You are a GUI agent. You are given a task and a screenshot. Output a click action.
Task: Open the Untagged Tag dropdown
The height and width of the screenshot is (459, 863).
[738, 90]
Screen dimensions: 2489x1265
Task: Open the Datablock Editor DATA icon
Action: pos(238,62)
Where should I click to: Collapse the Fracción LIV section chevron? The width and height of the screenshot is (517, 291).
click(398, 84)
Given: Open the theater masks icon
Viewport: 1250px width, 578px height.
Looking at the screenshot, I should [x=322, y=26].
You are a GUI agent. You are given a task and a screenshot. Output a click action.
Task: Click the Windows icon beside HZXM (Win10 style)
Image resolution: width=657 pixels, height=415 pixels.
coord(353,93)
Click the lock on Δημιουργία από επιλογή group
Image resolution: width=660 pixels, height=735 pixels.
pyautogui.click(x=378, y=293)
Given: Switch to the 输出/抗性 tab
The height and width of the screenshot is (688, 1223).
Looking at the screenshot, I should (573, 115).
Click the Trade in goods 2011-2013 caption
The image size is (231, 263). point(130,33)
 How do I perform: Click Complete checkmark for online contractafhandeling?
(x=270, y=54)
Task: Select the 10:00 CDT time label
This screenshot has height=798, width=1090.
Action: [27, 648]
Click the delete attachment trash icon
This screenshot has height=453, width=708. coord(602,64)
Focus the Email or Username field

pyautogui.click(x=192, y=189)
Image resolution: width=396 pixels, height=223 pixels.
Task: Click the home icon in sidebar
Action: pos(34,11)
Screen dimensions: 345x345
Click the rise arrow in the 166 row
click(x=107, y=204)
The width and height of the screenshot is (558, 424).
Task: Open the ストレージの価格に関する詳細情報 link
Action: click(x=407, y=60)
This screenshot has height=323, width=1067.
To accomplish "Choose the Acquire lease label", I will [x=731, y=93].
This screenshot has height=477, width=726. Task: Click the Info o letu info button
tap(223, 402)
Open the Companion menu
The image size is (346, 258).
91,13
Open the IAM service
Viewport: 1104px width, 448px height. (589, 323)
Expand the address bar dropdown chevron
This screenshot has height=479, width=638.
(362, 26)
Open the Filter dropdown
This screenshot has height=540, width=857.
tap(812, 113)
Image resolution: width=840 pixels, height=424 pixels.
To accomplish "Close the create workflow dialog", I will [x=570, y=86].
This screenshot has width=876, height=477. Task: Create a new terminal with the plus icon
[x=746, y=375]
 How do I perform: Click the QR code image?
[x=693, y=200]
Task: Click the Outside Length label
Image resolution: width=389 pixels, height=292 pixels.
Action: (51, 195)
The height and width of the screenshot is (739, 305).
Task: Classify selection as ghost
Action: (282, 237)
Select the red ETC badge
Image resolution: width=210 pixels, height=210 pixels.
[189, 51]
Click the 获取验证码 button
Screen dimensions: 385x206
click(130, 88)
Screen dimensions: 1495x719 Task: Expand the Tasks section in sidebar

───

Rewrite the listing above, putting "drop-down list" in place of every occurrence of "dropdown" and leaving all other text unchanged.

▶ _Written answer_
You are a GUI agent. You are given a task and a screenshot. Output a click action.
Task: Open the Untagged Tag drop-down list
The height and width of the screenshot is (459, 863).
[738, 90]
Screen dimensions: 2489x1265
Task: Open the Datablock Editor DATA icon
Action: pos(238,62)
Where should I click to: Collapse the Fracción LIV section chevron? The width and height of the screenshot is (517, 291).
click(398, 84)
Given: Open the theater masks icon
Viewport: 1250px width, 578px height.
Looking at the screenshot, I should [x=322, y=26].
You are a GUI agent. You are given a task and a screenshot. Output a click action.
Task: Click the Windows icon beside HZXM (Win10 style)
Image resolution: width=657 pixels, height=415 pixels.
coord(353,93)
Click the lock on Δημιουργία από επιλογή group
Image resolution: width=660 pixels, height=735 pixels.
pyautogui.click(x=378, y=293)
Given: Switch to the 输出/抗性 tab
The height and width of the screenshot is (688, 1223).
Looking at the screenshot, I should (573, 115).
Click the Trade in goods 2011-2013 caption
The image size is (231, 263). point(130,33)
 How do I perform: Click Complete checkmark for online contractafhandeling?
(x=270, y=54)
Task: Select the 10:00 CDT time label
This screenshot has height=798, width=1090.
Action: [27, 648]
Click the delete attachment trash icon
This screenshot has height=453, width=708. coord(602,64)
Focus the Email or Username field

pyautogui.click(x=192, y=189)
Image resolution: width=396 pixels, height=223 pixels.
Task: Click the home icon in sidebar
Action: pos(34,11)
Screen dimensions: 345x345
Click the rise arrow in the 166 row
click(x=107, y=204)
The width and height of the screenshot is (558, 424).
Task: Open the ストレージの価格に関する詳細情報 link
Action: click(x=407, y=60)
This screenshot has height=323, width=1067.
To accomplish "Choose the Acquire lease label", I will [x=731, y=93].
This screenshot has height=477, width=726. Task: Click the Info o letu info button
tap(223, 402)
Open the Companion menu
The image size is (346, 258).
91,13
Open the IAM service
Viewport: 1104px width, 448px height. (589, 323)
Expand the address bar drop-down list chevron
This screenshot has height=479, width=638.
(362, 26)
Open the Filter drop-down list
This screenshot has height=540, width=857.
tap(812, 113)
Image resolution: width=840 pixels, height=424 pixels.
To accomplish "Close the create workflow dialog", I will [x=570, y=86].
This screenshot has width=876, height=477. Task: Create a new terminal with the plus icon
[x=746, y=375]
 How do I perform: Click the QR code image?
[x=693, y=200]
Task: Click the Outside Length label
Image resolution: width=389 pixels, height=292 pixels.
Action: (51, 195)
The height and width of the screenshot is (739, 305).
Task: Classify selection as ghost
Action: (282, 237)
Select the red ETC badge
Image resolution: width=210 pixels, height=210 pixels.
[189, 51]
Click the 获取验证码 button
Screen dimensions: 385x206
click(130, 88)
Screen dimensions: 1495x719 Task: Expand the Tasks section in sidebar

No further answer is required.